On Wednesday March 17 Calvin Helin joined host Anna Maria Tremonti on CBC radio's The Current to talk about Free to Learn. You can listen to the clip here. Below is the third part of the transcript from that interview, with Thomas Benjoe, student at the First Nations University of Canada:

ANNA MARIA TREMONTI: Thomas Benjoe has been listening in. He's a fourth year student in business and indigenous studies at the First Nations University of Canada. He's also the vice-president finance, of the student association at the university. He is in Regina. Hello.

THOMAS BENJOE (Student, First Nations University): Hello.

TREMONTI: Well, what do you think of the idea of bypassing band councils and putting money directly into accounts for each First Nations child?

BENJOE: Well, I guess the, the first problem that I have with this, this proposal is that the only incentive upon graduation is 25,000 dollars, which in fact for our time right now is not going to cover a lot of our tuition and the living costs that we have to deal with from year to year.

TREMONTI: What do you get right now? Do you get that much?

BENJOE: Typically we get our tuition and our books paid for.

TREMONTI: So, it's not 25,000, is it?

BENJOE: For a year?

TREMONTI: Over the course, is it 25,000 over the course of, of an undergraduate degree at university or is it less?

BENJOE: I think that's what they, this 25,000 dollars is what they were proposing is to, is over the course of four years for a degree.

TREMONTI: Right. And what I'm asking is what do First Nations students get now?

BENJOE: Typically we get our tuition covered, which is, for a full course load is about 6,000 dollars a year.

TREMONTI: Over how many years?  Four?

BENJOE: Over four years.

TREMONTI: Okay. So that's 24,000.

BENJOE: That's 24,000 right there.

TREMONTI: Yeah.

BENJOE: That's not even including the, the living incentives or the living allowance or anything like that.

TREMONTI: So you are, are you opposed to the principle or the actual amount?

BENJOE: I'm, I'm opposed to both actually.

TREMONTI: Why?

BENJOE: For me my, my post-secondary career has been, has been really successful dealing with my band and their post-secondary program that they have set up. I have a post-secondary counsellor that has helped me throughout my entire career here. And she went above and beyond what was expected of her to, to help with our, not only paying our tuition and getting those kinds of costs covered for us, but she's helped us with scholarships and being a part of the community in many other ways because...

TREMONTI: What about those communities where they don't go above and beyond though? Who helps them?

BENJOE: I can't really speak too much about them. I don't know their situation.

TREMONTI: No, I'm just asking, because you make the point that you've been helped.
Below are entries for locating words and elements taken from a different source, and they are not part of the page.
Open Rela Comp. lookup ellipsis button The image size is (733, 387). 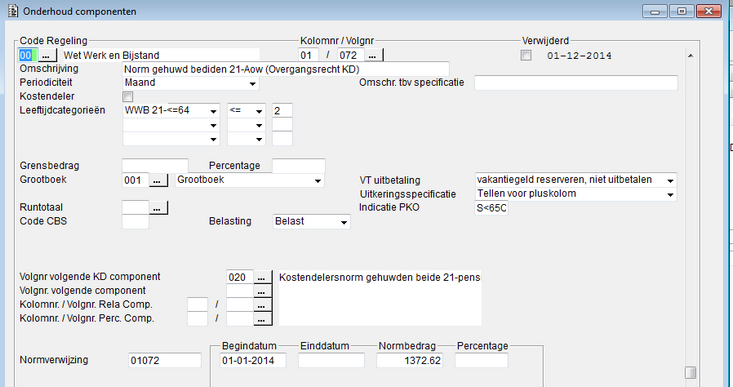click(x=262, y=305)
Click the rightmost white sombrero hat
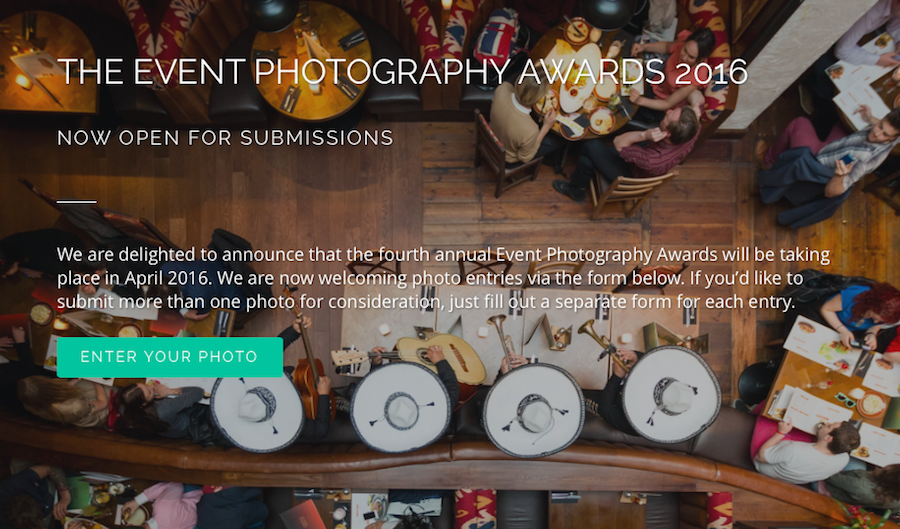This screenshot has height=529, width=900. [671, 394]
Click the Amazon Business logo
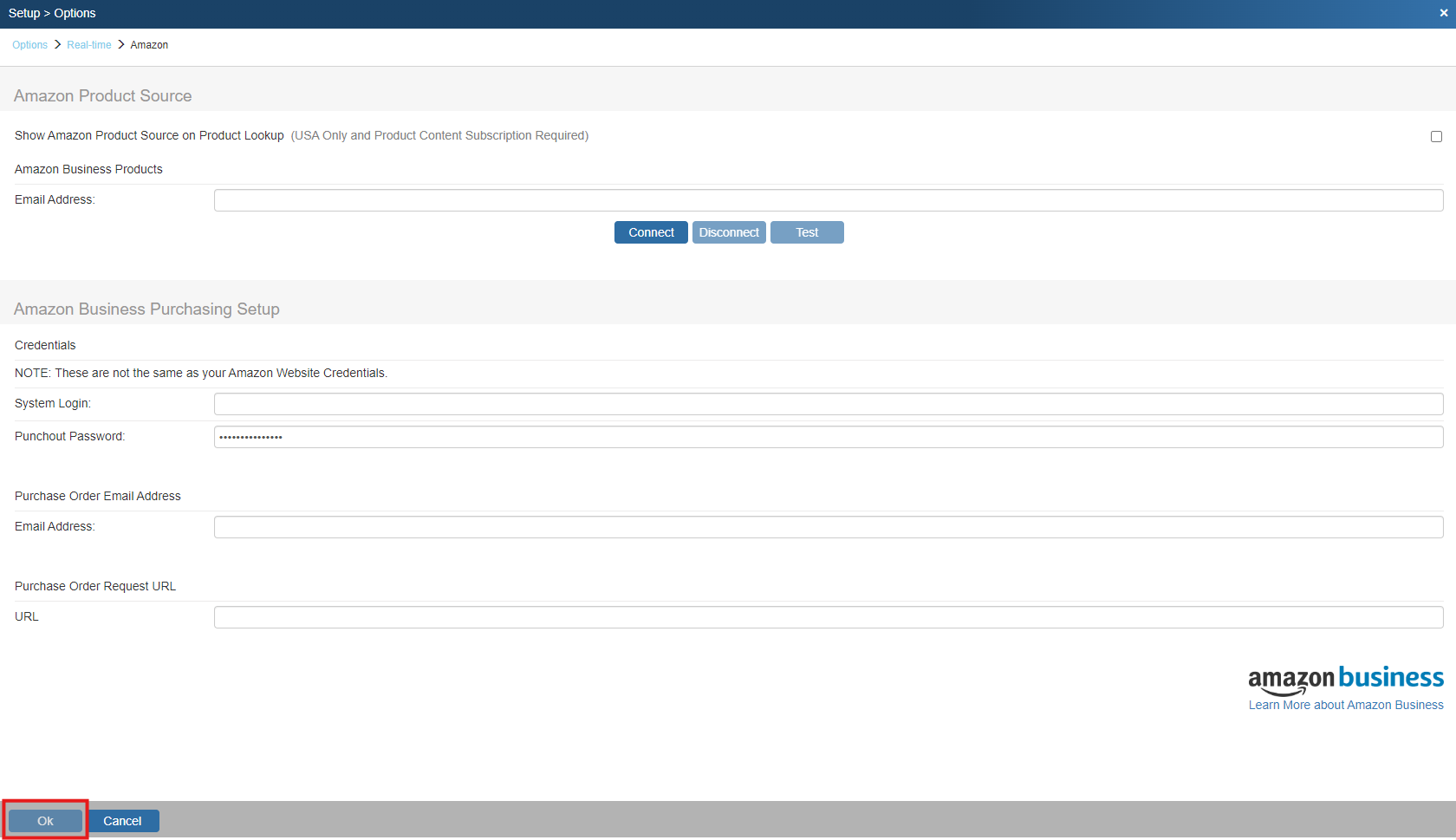Screen dimensions: 1456x840 [1345, 679]
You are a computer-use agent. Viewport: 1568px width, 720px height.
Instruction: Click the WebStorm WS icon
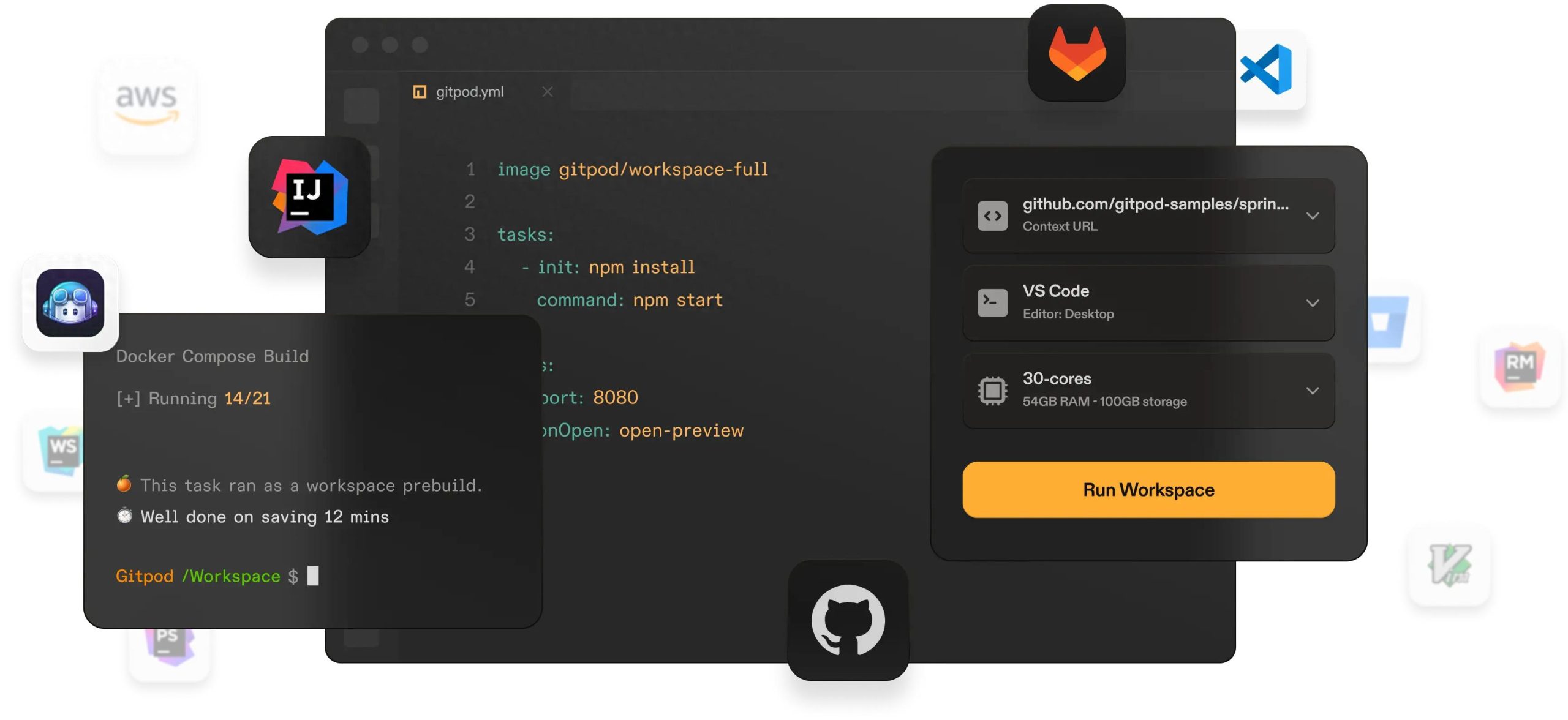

But is that common or are there people who fall through the cracks with the present system?

BENJOE: Well, any system has got to have, have their faults. But, you know, I do know, like, a lot of other students from, from many of the other bands that I, I take classes with and they, they tell me that their post-secondary program is, is, runs really well. And they haven't had too much of these problems that I, that I've heard in this, in this report that was put out by...

TREMONTI: Well, so, is the problem really at the post-secondary level or is it at high school or the lower education level?

BENJOE: I think what the problem is is that as First Nations people we're only maybe a first and second generation of families that are actually in post-secondary education. And for us to be behind the national average of how much people go to post-secondary, I mean there's a big difference here. I mean, we, we only just started being able to come off the reserves in the sixties. I mean, we're playing catch-up here and we are making progress. And that being said, the first and second generation families being able to access post-secondary or be able to go to university or anything like that, I mean, it's a little, it's something new to some families and it's something that hasn't been around for too long in some families as well. So, that support....

TREMONTI: So we shouldn't, we shouldn't necessarily consider this a failure at this point then is what you're saying.

BENJOE: No. I think we just need to, there is some faults in the program and I think we do need to work those out.

TREMONTI: We are out of time Thomas Benjoe. But we'll leave it there and we'll give you the last word on that. Thank you for talking to me.

BENJOE: All right.

TREMONTI: That is Thomas Benjoe, vice-president of finance at the student association at the First Nations University of Canada. He spoke to us from Regina.